Darlington Borough Council’s efficiency and resources scrutiny committee heard that a range of initiatives had led to 948 fewer days being taken off for sickness in the final three months of 2018 than for the same period in 2017.
The authority, which has about 3,000 staff, has projected that the average worker will have taken 8.2 days off work due to sickness in the last year.
Members were told of the 8,296 days lost between October and December, stress and mental health-related absence was the highest cause, accounting for 31 per cent of days lost, of which 37 per cent was considered to be work-related.
Stress was given as the cause of just 26.4 per cent of absences by the authority’s staff in 2016/17.
The improvement in sickness rates follows the authority reporting its staff being ill for an average of 9.22 days last year, a reduction of half a day from 2016/17.
Elizabeth Davison, the council’s assistant director finance and human resources, told members while relatively high sickness levels had continued at the council for some years, sickness absences were now on a downward trajectory.
She said a concerted effort to identify health-related issues and work put into a health and wellbeing programme for the past two years was behind the improvements.
The council, which offers counselling and physiotherapy for workers, has introduced wellbeing events and occupational health briefs for staff, a flexi-time policy to address absence rates.
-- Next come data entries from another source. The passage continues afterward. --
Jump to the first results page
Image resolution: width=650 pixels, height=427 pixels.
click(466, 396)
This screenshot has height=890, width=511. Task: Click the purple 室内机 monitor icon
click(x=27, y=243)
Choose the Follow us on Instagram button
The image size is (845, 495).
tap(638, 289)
It has also worked to tackle issues that create stress for workers, such as by giving adult services front line officers laptops to reduce pressure and enable a better work life balance.
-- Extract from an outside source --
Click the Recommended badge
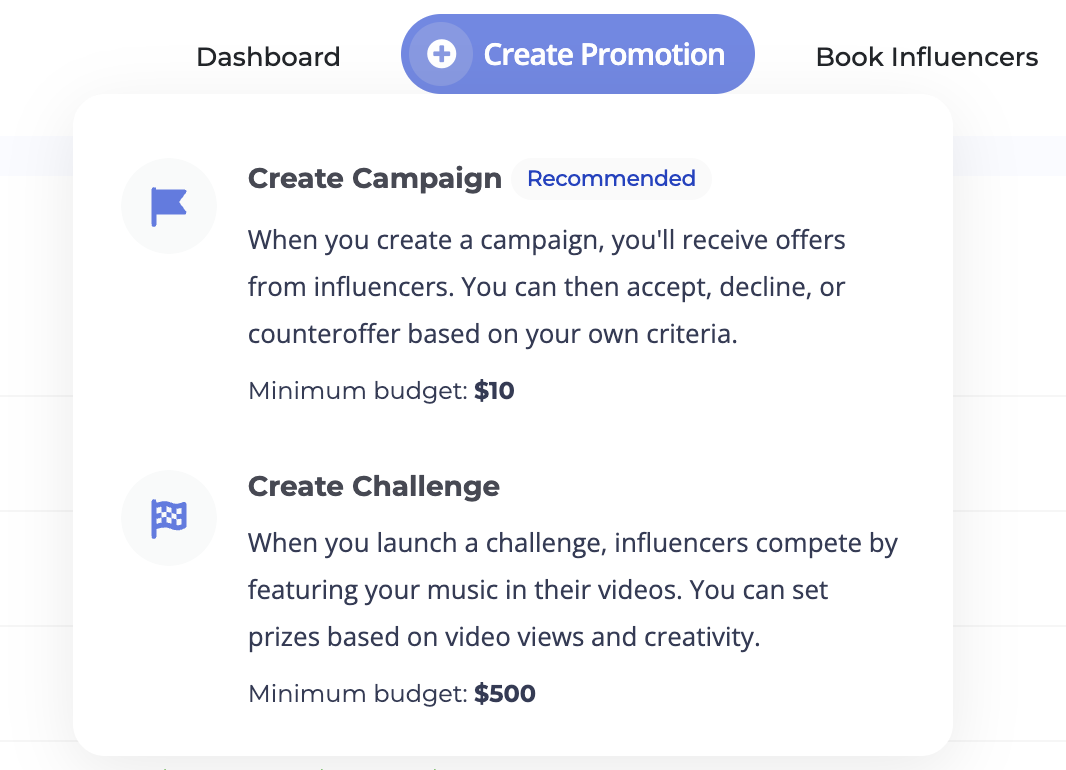 611,179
A report to the meeting added: “Whilst it is difficult to prove a direct correlation between flu jabs and a reduction in influenza it is hoped this initiative will contribute to a continued reduced absence...”
Ms Davison said: “It has been a long haul, but we are seeing the depression and stress areas and others areas which manifest themselves under the stress banner but can be helped by wellbeing, are getting better.”
After the meeting, the committee’s chairman Councillor Ian Haszeldine paid tribute to all those behind the “hard work” in tackling the issue and said he hoped average sickness levels of nearly ten days would be a thing of the past for the council, which was good at listening to its staff.
He said: “We were very concerned that it got to that level, but when you think about the level of stress that some of the staff have been under due to the austerity cuts over the last few years it’s not that bad a figure.”